With the move toward privatization and the confusion it causes, the current approach to Medicare needs to be revamped, says Congresswoman Lynn Woolsey, D-Petaluma. It's currently illegal for the government to negotiate lower prices with pharmaceutical companies. Woolsey says that's one of the first things that needs to change when the newly elected Democratic majority hits Washington, D.C. "It's clear that our health-care system is broken, but rather than privatize so the lucky few can afford health care, we need to step up and put together a plan that will have universal coverage."
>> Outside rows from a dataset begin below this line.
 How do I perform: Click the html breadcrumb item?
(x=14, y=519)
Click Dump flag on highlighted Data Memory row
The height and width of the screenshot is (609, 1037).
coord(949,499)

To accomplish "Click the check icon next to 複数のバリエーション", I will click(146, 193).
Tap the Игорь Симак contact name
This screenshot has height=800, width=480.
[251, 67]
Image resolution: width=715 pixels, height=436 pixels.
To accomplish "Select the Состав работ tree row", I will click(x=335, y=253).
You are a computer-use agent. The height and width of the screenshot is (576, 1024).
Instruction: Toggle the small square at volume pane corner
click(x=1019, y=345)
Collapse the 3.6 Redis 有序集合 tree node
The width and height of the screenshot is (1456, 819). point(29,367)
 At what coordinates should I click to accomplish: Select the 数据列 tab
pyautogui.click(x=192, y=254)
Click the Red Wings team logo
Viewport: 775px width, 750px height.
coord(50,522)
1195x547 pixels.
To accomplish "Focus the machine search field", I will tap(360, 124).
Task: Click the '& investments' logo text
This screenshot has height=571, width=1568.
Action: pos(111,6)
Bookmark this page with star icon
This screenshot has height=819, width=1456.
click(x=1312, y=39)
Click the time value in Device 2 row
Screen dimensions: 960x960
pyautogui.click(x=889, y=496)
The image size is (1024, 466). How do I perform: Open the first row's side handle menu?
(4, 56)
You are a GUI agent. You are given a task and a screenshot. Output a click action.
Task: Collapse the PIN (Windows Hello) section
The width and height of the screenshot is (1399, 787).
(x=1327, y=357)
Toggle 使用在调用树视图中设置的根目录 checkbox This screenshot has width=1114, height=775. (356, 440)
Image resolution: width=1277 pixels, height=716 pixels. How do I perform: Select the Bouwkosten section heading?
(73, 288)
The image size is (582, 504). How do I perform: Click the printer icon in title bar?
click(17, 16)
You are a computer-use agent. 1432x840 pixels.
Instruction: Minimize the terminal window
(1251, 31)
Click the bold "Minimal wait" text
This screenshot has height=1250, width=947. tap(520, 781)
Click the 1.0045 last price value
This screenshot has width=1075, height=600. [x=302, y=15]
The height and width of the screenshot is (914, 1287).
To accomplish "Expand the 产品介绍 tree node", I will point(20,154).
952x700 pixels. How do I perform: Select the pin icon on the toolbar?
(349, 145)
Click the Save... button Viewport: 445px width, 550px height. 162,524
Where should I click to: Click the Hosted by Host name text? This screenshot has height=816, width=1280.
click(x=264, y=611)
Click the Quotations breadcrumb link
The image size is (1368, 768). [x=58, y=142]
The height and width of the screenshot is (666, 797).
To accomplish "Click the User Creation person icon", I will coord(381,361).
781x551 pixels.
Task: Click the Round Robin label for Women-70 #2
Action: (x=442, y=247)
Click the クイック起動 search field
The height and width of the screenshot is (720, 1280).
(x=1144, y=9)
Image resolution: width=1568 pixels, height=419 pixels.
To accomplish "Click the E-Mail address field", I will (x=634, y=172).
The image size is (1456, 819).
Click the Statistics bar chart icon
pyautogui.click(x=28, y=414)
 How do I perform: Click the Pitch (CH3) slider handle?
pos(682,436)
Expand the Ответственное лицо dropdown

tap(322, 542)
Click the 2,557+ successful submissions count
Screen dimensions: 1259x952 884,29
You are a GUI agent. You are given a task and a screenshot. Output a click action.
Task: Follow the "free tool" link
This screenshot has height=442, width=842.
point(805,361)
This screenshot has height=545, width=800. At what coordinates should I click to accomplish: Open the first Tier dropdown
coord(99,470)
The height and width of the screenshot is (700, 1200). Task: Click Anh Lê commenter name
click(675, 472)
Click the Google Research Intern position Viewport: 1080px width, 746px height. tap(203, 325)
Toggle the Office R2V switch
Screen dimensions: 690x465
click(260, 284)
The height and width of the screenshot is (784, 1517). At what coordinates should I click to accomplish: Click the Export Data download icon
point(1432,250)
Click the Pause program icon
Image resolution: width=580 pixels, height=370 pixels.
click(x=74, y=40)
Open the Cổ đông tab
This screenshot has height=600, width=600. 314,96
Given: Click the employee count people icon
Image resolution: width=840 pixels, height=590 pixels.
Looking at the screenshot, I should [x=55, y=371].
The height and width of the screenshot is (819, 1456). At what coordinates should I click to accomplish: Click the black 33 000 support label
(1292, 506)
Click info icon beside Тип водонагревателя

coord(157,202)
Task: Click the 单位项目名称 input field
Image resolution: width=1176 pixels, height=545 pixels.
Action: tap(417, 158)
Meanwhile, seniors are faced with an overabundance of options and not much time to understand the changes in store for 2007. Many private plans have increased premiums, changed the drugs covered and enlarged what's known as the "donut hole," where total prescription costs run so high that seniors have to start paying the full cost of their drugs until catastrophic coverage kicks in.

Some gap coverage is available, and while the donut hole is a serious situation for those who fall into it, it isn't a problem for everyone, says Neil Bodrog, an outreach coordinator for the state-run Health Insurance Counseling and Advocacy Program (HICAP).

"I find personally that this doughnut hole idea causes a bigger anxiety than it should, except for the few who are affected by it," Bodrog explains. "They don't understand the rationale for it. The problem is that it's an unduly complicated plan for prescription drugs."

Bodrog notes one company, considered by many to offer the best plans in 2006, is tripling its basic premium from $5.41 a month to $15.70 in 2007, and is no longer offering a separate plan with full coverage for brand-name drugs. The cheapest local monthly premium for a basic plan in 2007 will be $9.70, he adds, and one with complete coverage of brand-name prescriptions runs $74.80 a month.

There's also a category known as Medicare Advantage or Senior Advantage, in which private insurance companies provide healthcare benefits. In 2006, there were 25 Advantage programs in the greater Bay Area; in 2007, there will be 43.

Bodrog says seniors often feel they have too many choices. "It's like walking into a supermarket and facing a wall of cereals and not having any information on what to pick."

Seniors need to thoroughly understand the plan they have this year and how it will change in 2007, says Bonnie Burns, a training and policy specialist for the nonprofit California Health Advocates.

"Most people are concerned about their prescription drugs, but if they're in a managed HMO health plan, they also need to know how their health coverage may have changed, and the cost," Burns says. "Unfortunately, this issue has more layers than an onion."